Tadej Pogacar et Jonas Vingegaard ont été réveillés dans la nuit de samedi à dimanche pour subir un contrôle antidopage, juste avant la 15e étape du Tour de France. Cette opération inhabituelle, menée par l'Agence internationale de contrôle (ITA), a obtenu l'aval d'un juge.
Une opération efficace mais controversée
Le peloton a globalement regretté que le sommeil des coureurs soit perturbé pendant la plus grande course de l'année. Selon Jonathan Vaughters, ancien coureur de l'US Postal et manager de l'équipe EF Education First, « les tests à 2h du matin sont l'un des moyens très efficaces pour repérer le microdosage de peptides (EPO, hGH) et de testostérone ».
Vaughters a déclaré sur X : « Si l'UCI nous avait testés en 2001 à 2h du matin ? Nous aurions tous été suspendus et cela aurait épargné 25 ans de drames au sport. » Il a ajouté : « C'est malheureux que Tadej et Jonas aient à expier les conneries qu'on a faites. Cependant, je sacrifierais un peu de sommeil pour gagner en crédibilité.

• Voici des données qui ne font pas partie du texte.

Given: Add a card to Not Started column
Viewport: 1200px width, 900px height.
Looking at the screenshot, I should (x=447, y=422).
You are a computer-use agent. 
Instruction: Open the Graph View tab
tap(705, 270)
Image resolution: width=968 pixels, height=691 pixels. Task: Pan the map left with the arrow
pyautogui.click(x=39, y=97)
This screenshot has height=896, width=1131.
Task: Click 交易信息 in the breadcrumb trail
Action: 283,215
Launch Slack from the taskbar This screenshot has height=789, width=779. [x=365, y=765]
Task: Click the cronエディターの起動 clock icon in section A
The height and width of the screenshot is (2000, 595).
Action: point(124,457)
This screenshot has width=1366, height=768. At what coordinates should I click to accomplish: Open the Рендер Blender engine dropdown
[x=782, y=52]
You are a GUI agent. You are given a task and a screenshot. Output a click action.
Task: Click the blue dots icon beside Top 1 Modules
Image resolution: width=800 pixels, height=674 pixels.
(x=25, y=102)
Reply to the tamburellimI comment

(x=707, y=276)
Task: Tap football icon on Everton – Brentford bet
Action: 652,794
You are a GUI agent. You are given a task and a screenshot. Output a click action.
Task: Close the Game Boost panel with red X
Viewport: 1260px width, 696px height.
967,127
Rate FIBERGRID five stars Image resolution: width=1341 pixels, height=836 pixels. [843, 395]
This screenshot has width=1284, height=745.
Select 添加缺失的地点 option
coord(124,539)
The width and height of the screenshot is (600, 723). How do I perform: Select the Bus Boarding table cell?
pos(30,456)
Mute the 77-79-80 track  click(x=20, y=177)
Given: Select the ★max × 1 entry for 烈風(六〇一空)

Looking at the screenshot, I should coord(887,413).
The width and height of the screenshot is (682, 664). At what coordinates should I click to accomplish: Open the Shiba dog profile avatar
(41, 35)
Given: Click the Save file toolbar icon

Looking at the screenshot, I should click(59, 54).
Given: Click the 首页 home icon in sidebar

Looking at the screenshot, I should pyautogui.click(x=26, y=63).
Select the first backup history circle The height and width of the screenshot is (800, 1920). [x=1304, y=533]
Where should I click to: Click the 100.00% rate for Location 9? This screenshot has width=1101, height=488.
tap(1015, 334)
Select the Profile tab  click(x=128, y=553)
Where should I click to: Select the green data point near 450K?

Je devrais m'excuser auprès d'eux deux, honnêtement. »
Des critiques du syndicat des coureurs
Le président du syndicat des coureurs (CPA), Adam Hansen, a appelé à « moins harceler les athlètes propres et ne pas traiter les coureurs comme des criminels ». Cette intervention souligne le malaise face à des méthodes jugées intrusives, même si leur efficacité est reconnue.